I think it should be ...

The first one asked.

As the title suggests, particles are only affected by the force of the electric field in the electric field.

Electric field strength e=u d. Therefore, the electric field force is f=e*q=uq d

From the kinetic energy theorem, 1 2mv = f*d

So, v=(2uq m) (1 2) ps: i.e. open squared.

The second asked. It is derived from the impulse theorem.

f*t=mv

Therefore, t=mv f=d*(2uqm) (1 2) (uq) results are more difficult to type, students can write their own results. That's the rough process.

The strength of the electric field between the plates e=u d, the force on the charged particles f=e q,1) the electric field does work on the particles w=f d=(u d) q d=u q, and all the work done is converted into kinetic energy (m (v 2)) 2=u q, then the velocity v=( ( (2 u q)) m

2) The force in the uniform electric field is the same, all are E q, so the particles do a uniform acceleration motion, the average velocity is half of the final velocity, that is, half of the velocity when leaving plate B, so the time t = d (v 2) = (2 d m) ( ( (2 u q) ).

1.Formula: uq = (1 2) mv square The energy gained by the object in the electric field is uq and all is converted into kinetic energy 1 2) mv square, and v = under the root number (2uq m) is obtained

2.Formula: s=(v0+vt) t 2 (uniform acceleration linear motion, average velocity multiplied by time equals displacement).
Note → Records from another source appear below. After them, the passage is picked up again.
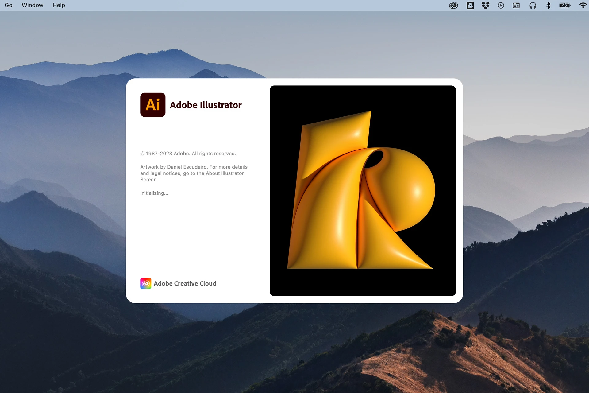Open the Help menu

59,5
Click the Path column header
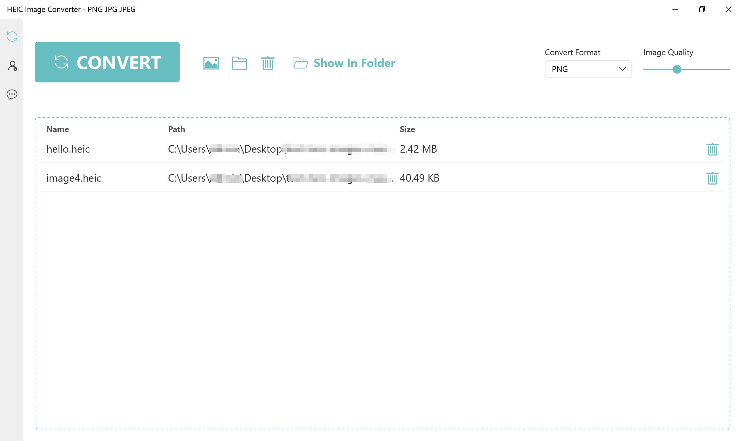Image resolution: width=742 pixels, height=441 pixels. click(x=176, y=129)
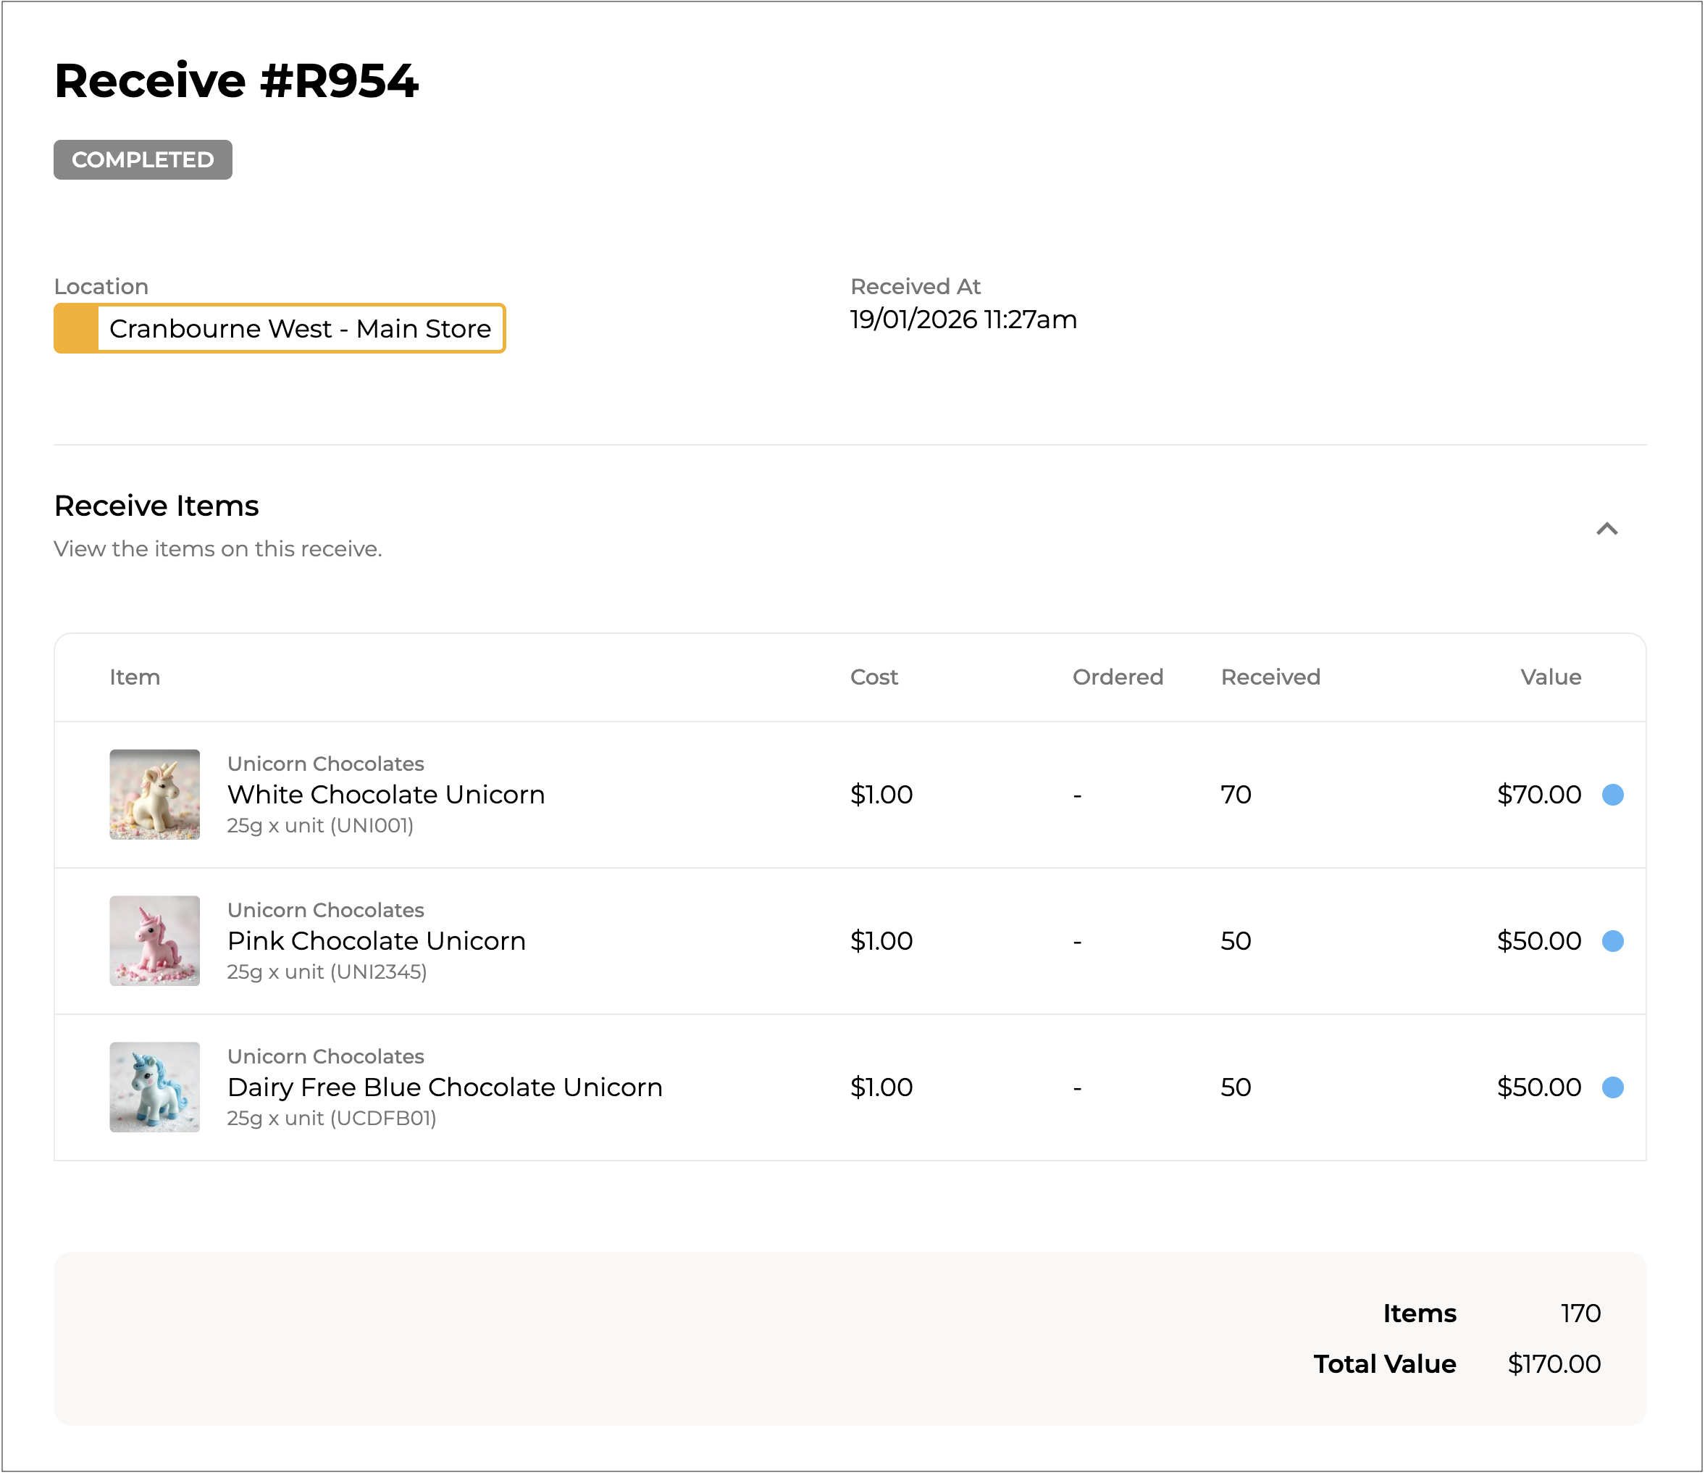Click the orange location color swatch
Viewport: 1705px width, 1475px height.
point(77,328)
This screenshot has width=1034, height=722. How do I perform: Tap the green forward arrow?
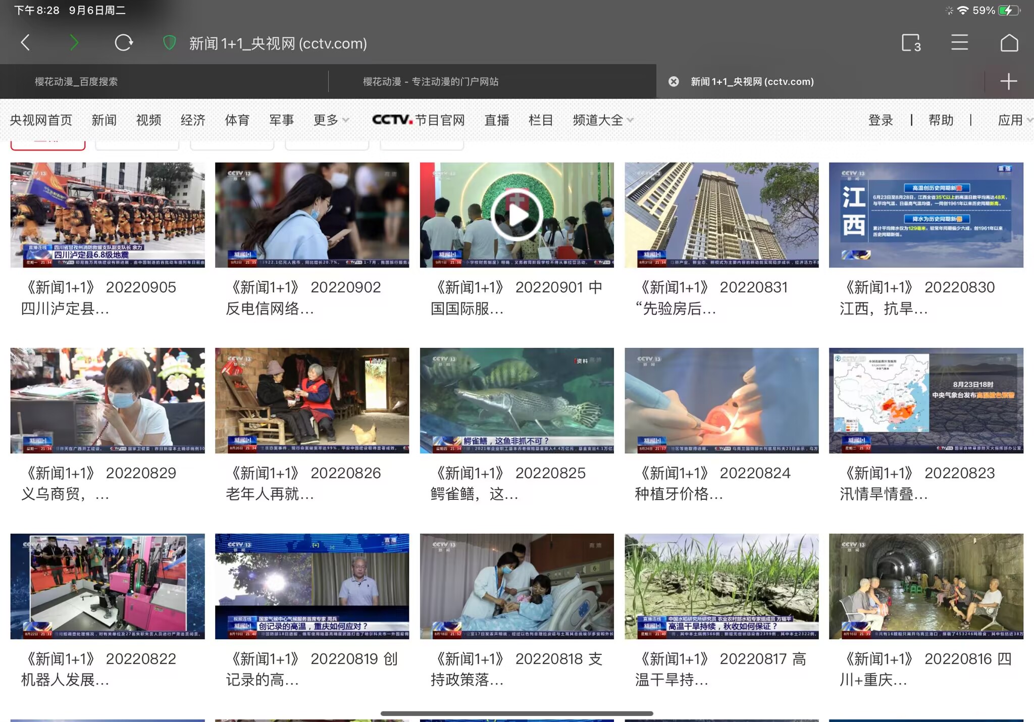pos(74,43)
That is, d=v t 2, and t=root2*(dm) is obtained under the root number (uqm).

The electric field strength is e=u d, the force of the particle is f=q*e, then the particle acceleration is a=f m=q*e m, according to 2as=v 2, the velocity of the charged particle from the b plate can be obtained, t=v a, the time of the charged particle moving in the electric field can be obtained.

s is the distance traveled by the particles, which in the case is d

electric field e=u d;

Force f=e*q;

acceleration a=f m;

d=, t can be found;

v=at

Before the yard buried B leaves the ground, A is only subjected to 3 forces, f g and the spring tension f1 acceleration is unchanged, indicating that the empty mode is transported to the net force without edge, that is, f-f1-g is unchanged, and g is unchanged in the process of A rising, ignore.

F1=kx, F1 becomes larger with x uniform bucket beam, so f also becomes larger with x. Choose A

Assuming that the masses of A and B are both m, and the original length of the spring is L, then at the beginning f=ma, the elastic force of the spring is the gravitational force mg of a; After that, a should maintain the acceleration calendar next to a, let its rise distance x (the spring is still in compression), then there is f=ma+kx; When the limb mountain spring returns to its original length, then f=ma+kx, so a is selected

Acceleration: a=f (m+m);

Because the quality of the shell does not affect the result of weighing (look at the spring scale, the shell is set from top to bottom, the weight of the shell is directly borne by the hand, and the mass added to the hook will be displayed), so the reading of the spring scale is only the gravity of the weight).

Then: g'=ma=fm/(m+m)

g'This is the reading of the spring scale.

f-(m+m)g to find the net external force fo of the system, fo (m+m) to find the acceleration of the system a, a*m is the resultant external force fa of the hanging weight, and then use fa+mg is the indication of the spring scale, which is fm (m+m).

First find the acceleration a=f m=f (m+m) and then the reading =f+mf (m m).